What Velocities and Eccentricities tell us about Radial Migration

TL;DR

This paper analyzes how velocities and eccentricities of stars reveal insights into radial migration in the Galactic disc, comparing models with observations to understand the effects of angular momentum mixing and abundance gradients.

Contribution

It interprets recent velocity trends in low [alpha/Fe] stars and discusses how eccentricity distributions can constrain Galactic disc evolution models.

Findings

Velocity trend matches model predictions with adjusted radial abundance gradient.

Complete mixing of stars would eliminate the velocity trend.

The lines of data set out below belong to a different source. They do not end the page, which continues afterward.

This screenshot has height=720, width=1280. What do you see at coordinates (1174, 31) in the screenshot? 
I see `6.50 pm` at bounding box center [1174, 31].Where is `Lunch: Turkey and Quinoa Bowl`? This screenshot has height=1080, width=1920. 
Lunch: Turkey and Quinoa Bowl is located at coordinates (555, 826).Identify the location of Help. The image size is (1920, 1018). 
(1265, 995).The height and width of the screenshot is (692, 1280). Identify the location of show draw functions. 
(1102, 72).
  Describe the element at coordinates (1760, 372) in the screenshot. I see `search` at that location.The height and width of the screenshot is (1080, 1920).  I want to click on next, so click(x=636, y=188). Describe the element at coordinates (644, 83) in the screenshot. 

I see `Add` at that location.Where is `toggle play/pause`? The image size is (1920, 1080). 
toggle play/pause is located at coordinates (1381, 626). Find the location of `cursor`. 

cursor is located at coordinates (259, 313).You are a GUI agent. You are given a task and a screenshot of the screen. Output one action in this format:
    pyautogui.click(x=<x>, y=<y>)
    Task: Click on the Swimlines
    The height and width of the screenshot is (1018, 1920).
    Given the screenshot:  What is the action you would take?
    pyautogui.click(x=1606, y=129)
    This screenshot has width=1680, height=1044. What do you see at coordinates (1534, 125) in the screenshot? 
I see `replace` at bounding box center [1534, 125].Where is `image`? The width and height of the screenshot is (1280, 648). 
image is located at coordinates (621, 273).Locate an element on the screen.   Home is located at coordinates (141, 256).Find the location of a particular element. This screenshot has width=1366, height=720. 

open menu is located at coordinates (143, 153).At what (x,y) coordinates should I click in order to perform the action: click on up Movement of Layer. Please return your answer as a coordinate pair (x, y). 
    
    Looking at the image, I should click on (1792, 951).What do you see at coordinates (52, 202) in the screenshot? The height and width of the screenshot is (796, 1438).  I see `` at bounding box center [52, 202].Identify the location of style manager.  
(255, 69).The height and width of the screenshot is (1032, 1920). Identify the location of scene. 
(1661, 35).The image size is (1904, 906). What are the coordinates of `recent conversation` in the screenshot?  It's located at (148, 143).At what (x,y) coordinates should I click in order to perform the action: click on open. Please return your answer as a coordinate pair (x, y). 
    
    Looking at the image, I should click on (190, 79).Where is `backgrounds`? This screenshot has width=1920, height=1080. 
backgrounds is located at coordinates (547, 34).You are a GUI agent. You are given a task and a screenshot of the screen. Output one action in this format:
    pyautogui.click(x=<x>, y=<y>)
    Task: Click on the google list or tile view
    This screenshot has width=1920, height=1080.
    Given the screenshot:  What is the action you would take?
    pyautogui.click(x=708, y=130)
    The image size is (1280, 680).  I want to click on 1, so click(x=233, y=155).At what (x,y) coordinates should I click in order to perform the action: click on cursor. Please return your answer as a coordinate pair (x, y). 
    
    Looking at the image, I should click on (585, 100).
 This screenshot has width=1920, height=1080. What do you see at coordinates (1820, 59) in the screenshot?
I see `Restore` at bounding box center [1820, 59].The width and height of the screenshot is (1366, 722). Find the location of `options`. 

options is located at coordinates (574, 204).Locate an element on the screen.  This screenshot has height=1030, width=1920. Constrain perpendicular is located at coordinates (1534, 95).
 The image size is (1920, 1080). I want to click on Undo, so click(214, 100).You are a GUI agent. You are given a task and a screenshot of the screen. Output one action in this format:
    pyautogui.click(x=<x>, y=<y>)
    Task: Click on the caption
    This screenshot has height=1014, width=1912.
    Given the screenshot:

Eccentricity distributions are useful for constraining Galactic structure.

Abstract

This note attempts to interpret some of the recent findings about a downtrend in the mean azimuthal velocity of low [alpha/Fe] thin disc stars with increasing metallicity. The presence of such a trend was predicted in the model of Schoenrich & Binney (2009), albeit with a slightly steeper slope. We show that in a simple picture a Galactic disc without mixing in angular momenta would display an exceedingly steep trend, while in the case of complete mixing of all stars the trend has to vanish. The difference between model and observational data can hence be interpreted as the consequence of the radial abundance gradient in the model being too high resulting in an underestimate of the migration strength. We shortly discuss the value of eccentricity distributions in constraining structure and history of the Galactic disc.